Reputation: 79
How do I find a specific div by calling the attributes of a soup? i.e. something like soup.html.body.div
however I don't see how to get the specific div with id='idname'
here?
I can do soup.findAll(id='idname')[0]
to get the specific tag, but as I understand it this is searching the whole soup.
I imagine getting the div by attribute on the soup would be faster since you are not using findAll()
?
Firebug reports the location as being html.body.div[2].form.table[2].tbody.tr[3]...
however doing soup.html.body.div[2]
gives a key error.
Update:
Say you want to grab the I'm feeling lucky button from http://www.google.com, firebug reports that as being:
/html/body/center/span/center/div[2]/form/div[2]/div[3]/center/input[2]
Is there a way to reach this without using findAll
?
Upvotes: 4
Views: 1560
Reputation: 120688
There is a findChildren
method which gets most of the way there.
It's equivalent to:
findAll(tagname, recursive=False)
which will usually make it much more efficient.

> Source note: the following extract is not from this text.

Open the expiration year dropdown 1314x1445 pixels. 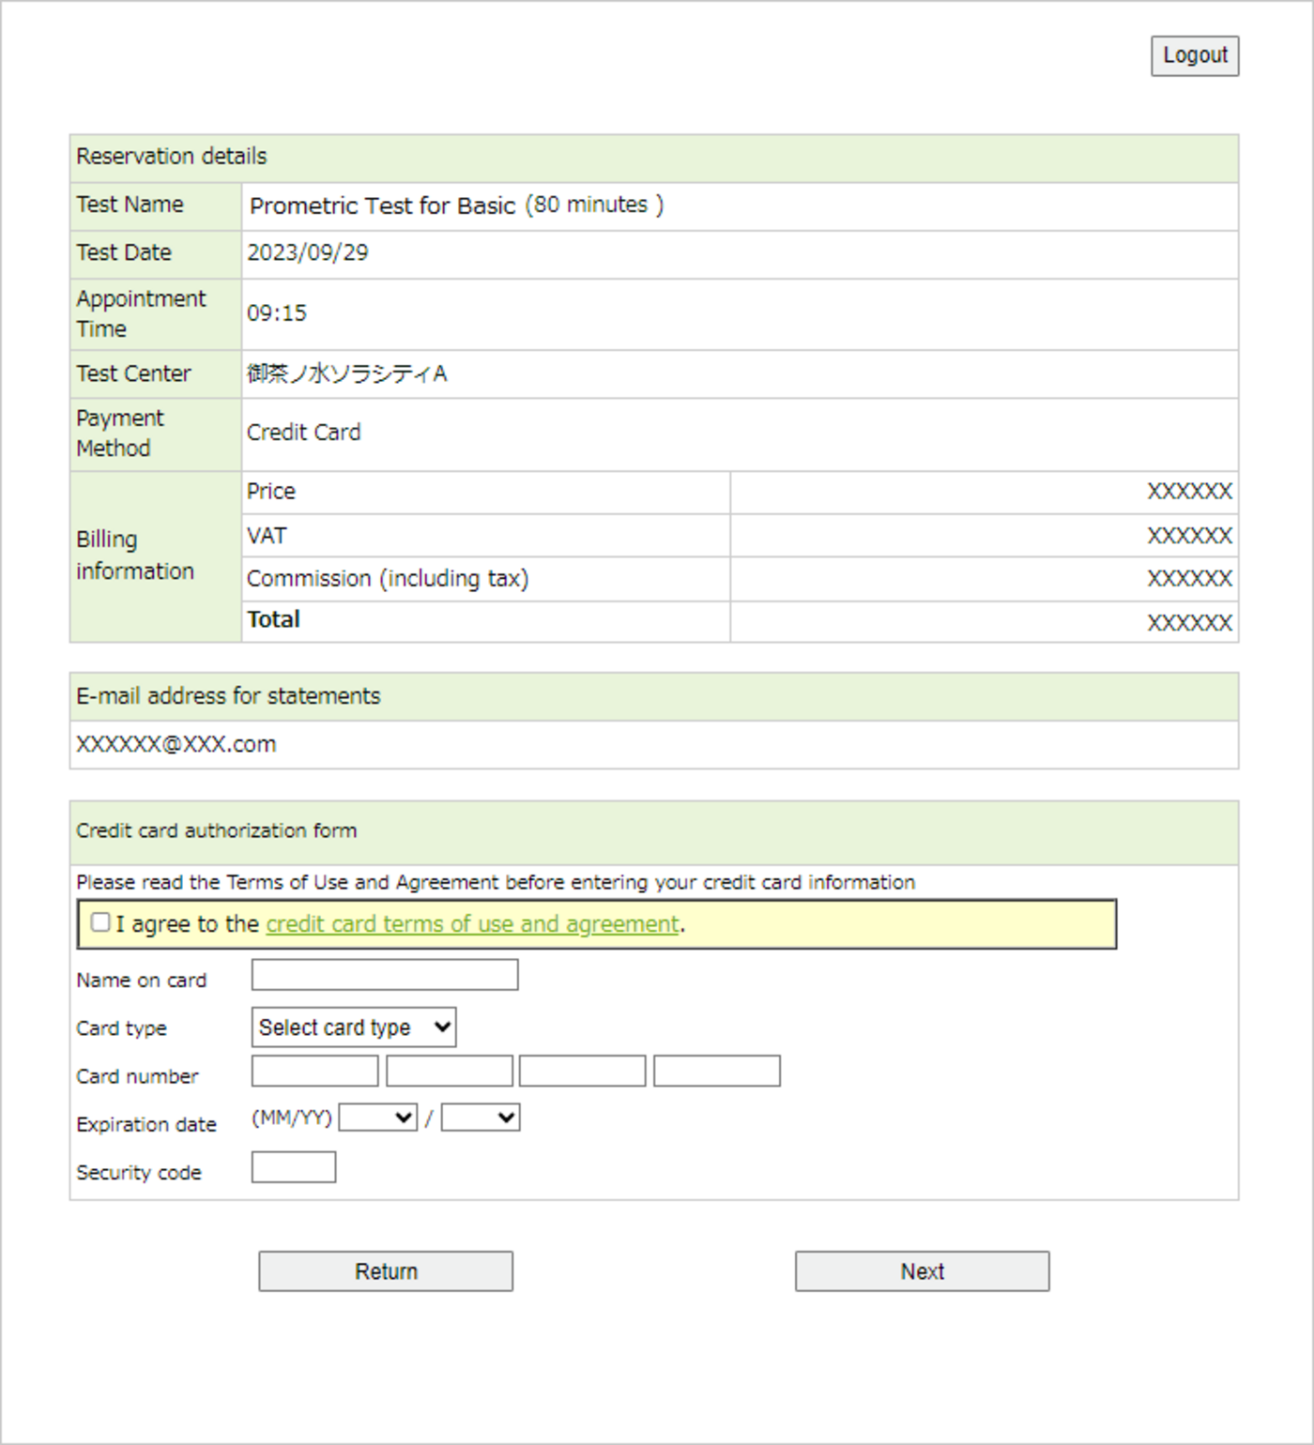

So your example would become:
soup.html.body.center.span.center.findChildren('div')[2].\
form.findChildren('div')[2].findChildren('div')[3].\
center.findChildren('input')[2]
Upvotes: 1
Reputation: 12824
The path you get from Firebug is an XPath expression. It's best to use a parser that lets you use xpath directly. I like using lxml
with its etree
interface:
from lxml import etree
tree = etree.parse(yourfile)
lucky = tree.xpath('/html/body/center/span/center/div[2]/form/div[2]/div[3]/center/input[2]')
Upvotes: 3